3. Rumours about Sergey Lavrov’s standing — absence fuels speculation, Kremlin denies ouster
Multiple outlets noted that Foreign Minister Sergey Lavrov’s absence from key meetings and his omission from a G20 delegation in late 2025 fueled speculation he’d fallen from favour; the Kremlin and allies publicly denied reports of an ouster, calling rumours “absolutely untrue” while outlets such as The Guardian and Politico highlighted the swirl of reporting and denials [5] [6].
4. A wave of regional arrests on corruption and security grounds
Independent reporting documented a wider pattern of arrests across regions in 2025: The Moscow Times reported dozens of regional officials arrested on corruption suspicions (noting specific cases tied to fortification construction near the Ukrainian border), and other outlets described treason or security-related detentions in the Far East and Moscow for alleged contacts with foreign services or sharing military data [3] [4] [7].
5. Security services’ growing role and “carousel” arrests — institutional context for detentions
Analysis pieces and rights reporting describe a broader environment in which security agencies have expanded their remit and now operate with fewer political guardrails; Carnegie and The Moscow Times described rising use of administrative and serial detentions (“carousel arrests”) and argued the security apparatus increasingly uses arrests both to enforce discipline and to create deterrence, suggesting many detentions reflect political control as much as criminal justice [8] [9] [10].
6. Arrests beyond officials — treason, terrorism and politically charged cases
Beyond officialdom, 2025 reporting highlighted arrest cases with political or national-security overtones: the FSB detained people accused of treason for alleged contact with NATO or sharing military information; journalists, activists and scientists faced charges framed as treason or extremism; these stories illustrate the broad application of severe statutes in politically sensitive cases [7] [4] [11] [12].

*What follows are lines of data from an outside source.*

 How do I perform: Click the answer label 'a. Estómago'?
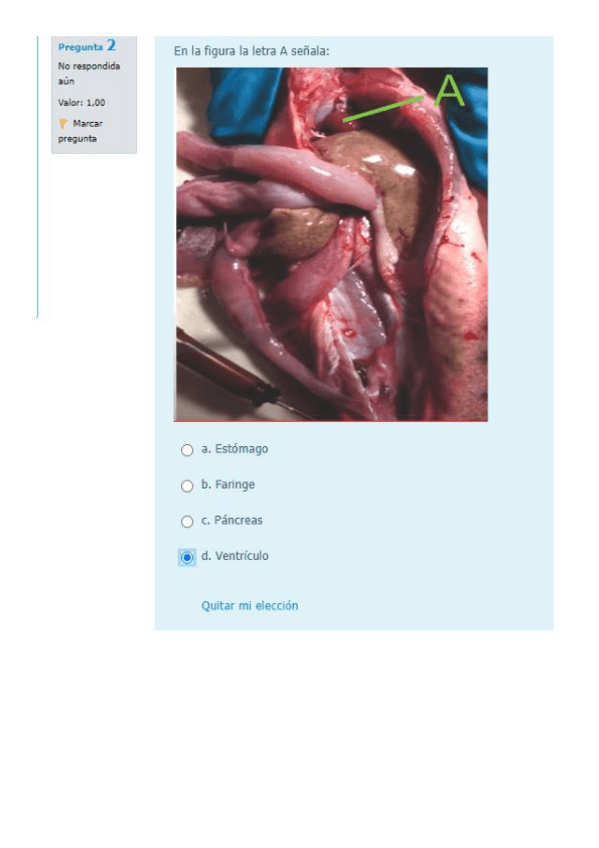pyautogui.click(x=235, y=449)
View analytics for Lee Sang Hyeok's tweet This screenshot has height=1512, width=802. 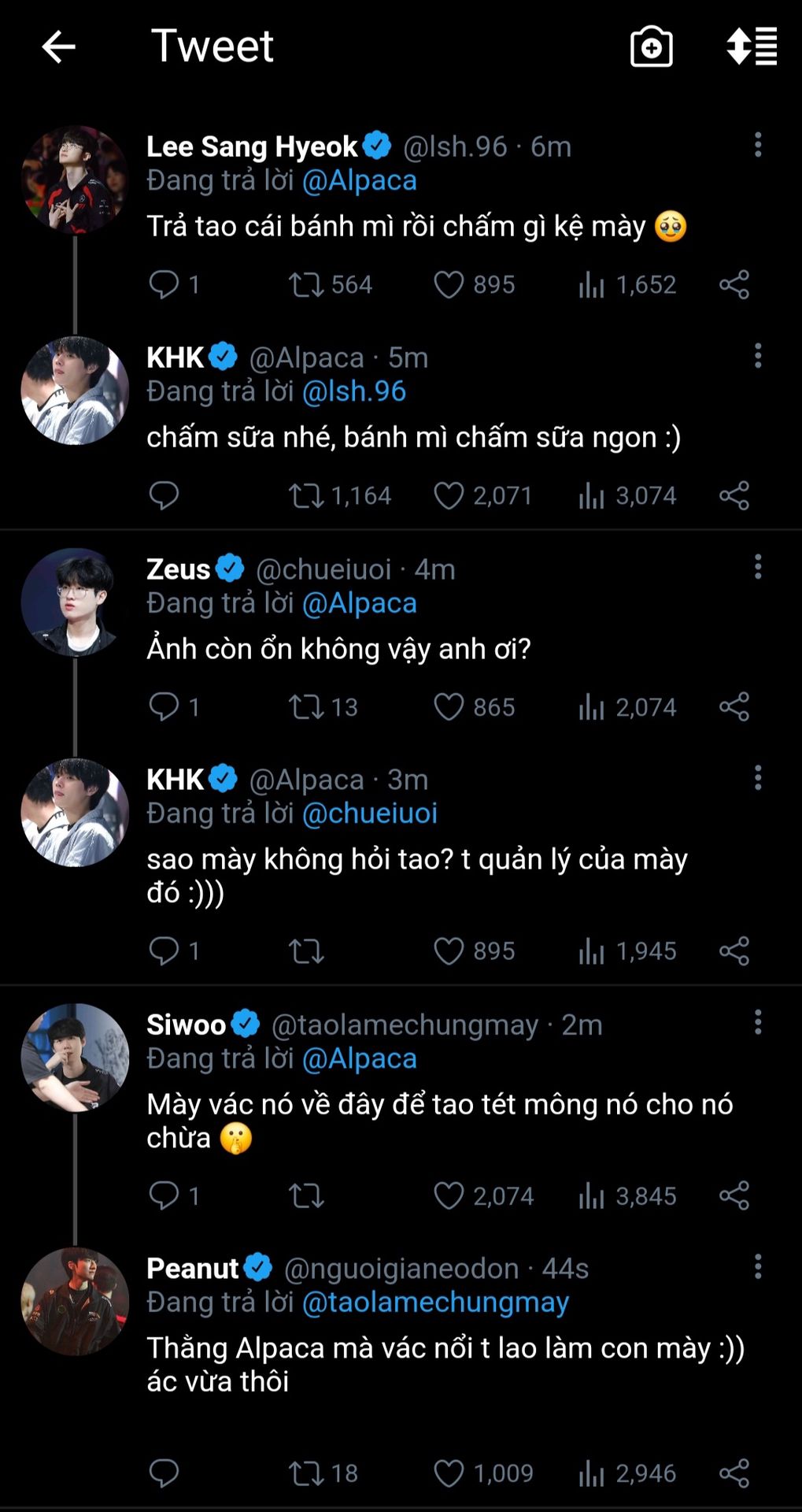point(592,285)
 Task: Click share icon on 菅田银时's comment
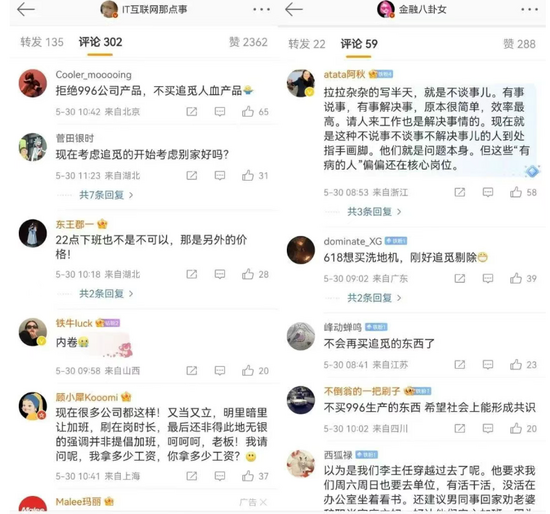point(192,175)
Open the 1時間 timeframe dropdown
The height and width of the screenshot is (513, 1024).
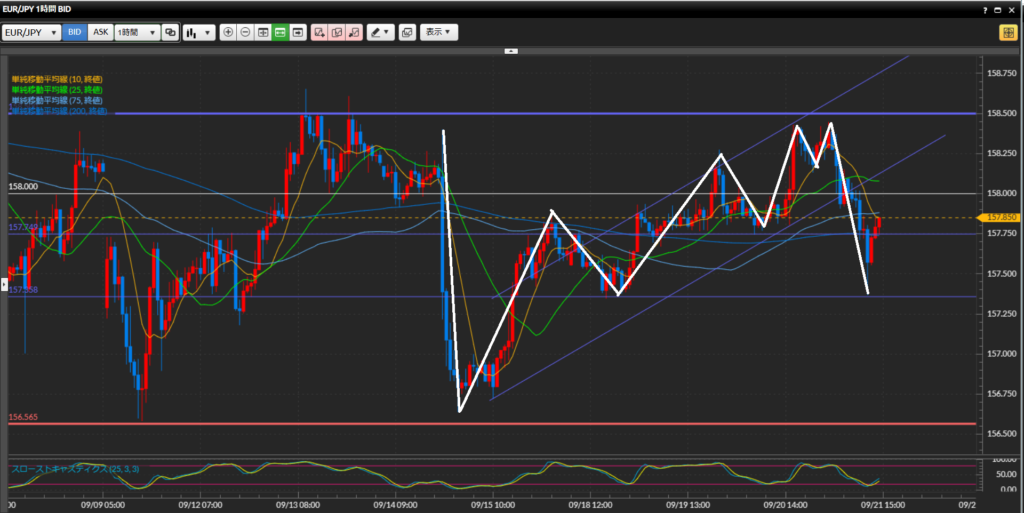137,32
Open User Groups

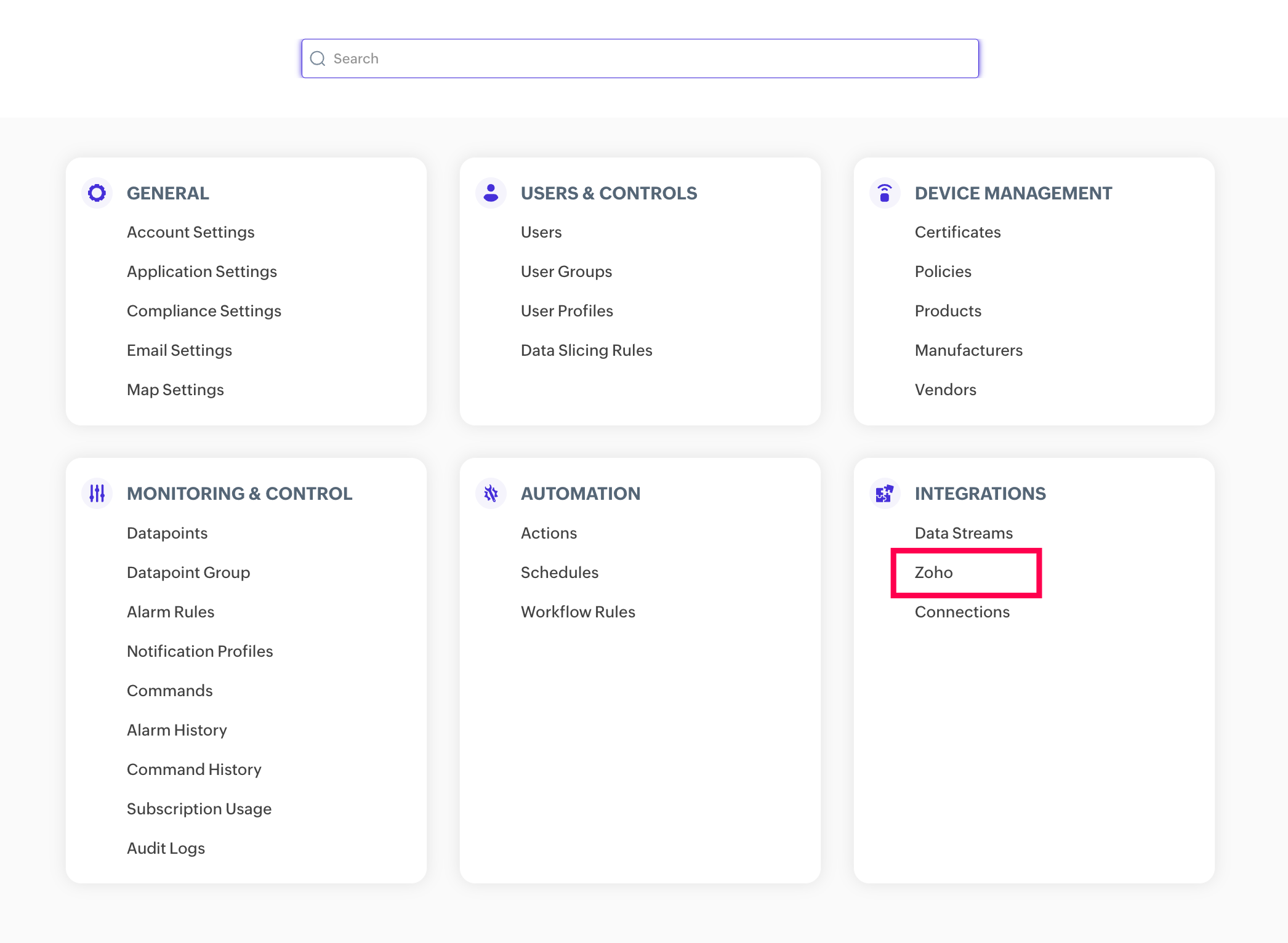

7. What these personnel moves and arrests signal — interpretations diverge
Analysts cited in the coverage offer two competing readings: some see dismissals and resignations as routine “rotations” or voluntary exits managed by the Kremlin (the space chief and Peskov’s wording on rotation) [1]; others and many independent analysts interpret Kozak’s departure and the spike in arrests as evidence of internal purges, securitization of governance, and punishment of dissent or corruption that threatens wartime priorities [2] [9]. The sources disagree on whether some exits (e.g., Lavrov’s reported sidelining) are genuine falls from grace or tactical public messaging; official denials coexist with persistent media suspicion [5] [6].
8. Limitations and gaps in available reporting
Available sources do not provide a comprehensive list of every Kremlin official dismissed or arrested in 2025; much reporting focuses on emblematic cases, regional arrest patterns, and analysis. Specifics about internal Kremlin deliberations, full legal charges in many arrests, and confirmation of motivations behind some resignations (for example, whether Kozak left solely for political reasons) are often absent or contested in the public record [2] [3] [9].
In sum, 2025 coverage shows a mix of Kremlin personnel changes framed officially as rotations or resignations and a clear uptick in arrests linked to corruption or national-security allegations; analysts see this as part of a broader securitization of Russian governance, while the Kremlin often disputes narratives of internal discord [1] [2] [3] [9].